The San Antonio Current is having problems getting to read the file of Kenneth Foster from the Bexar County District Clerk’s office.
Losing the case, literally
The object of the Queque’s ire this week is three-fold, and we’ll start with the Bexar County District Clerk’s Office by way of Kenneth Foster, innocent man on death row.
Regular Questers know that on August 30 the state plans to administer the lethal injection to Foster, an inmate from San Antonio who didn’t actually murder anyone. Foster was convicted under the archaic “law of parties” for being in the same car, 80 feet away, from the guy who did shoot the son of a prominent local attorney. So far, the Austin American-Statesman has called for the governor to commute Foster’s sentence, as has local blogger Sean-Paul Kelley, who names the victim as one of his best friends. Even Le Monde, the French newspaper of record, dispatched a reporter to interview Foster, who’s still waiting for a visit from his hometown daily, the Express-News. In an interview two weeks ago, the Queque told Foster not to hold his breath; the daily, we’ve heard, has yet to replace their death-penalty reporter Maro Robbins, who departed last month to study law.

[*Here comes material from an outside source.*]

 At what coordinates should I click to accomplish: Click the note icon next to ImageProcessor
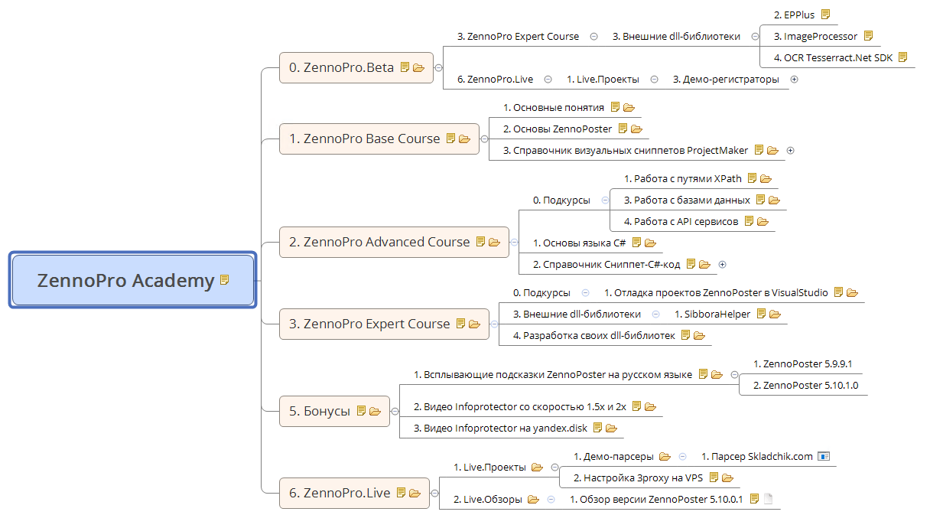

Even if they do set a last-minute newshound on the hunt, they’re going to run into the same paper-trail obstacle the Queque faced at District Clerk Margaret Montemayor’s office. The Queque filed a request to view Foster’s case file a month ago, and we’ve yet to set our paws on it, despite the 10-day maximum wait. What’s the hold-up? According to an assistant clerk in the criminal-records department, the archives department misplaced Foster’s file and is currently checking each and every storage shelf to find it.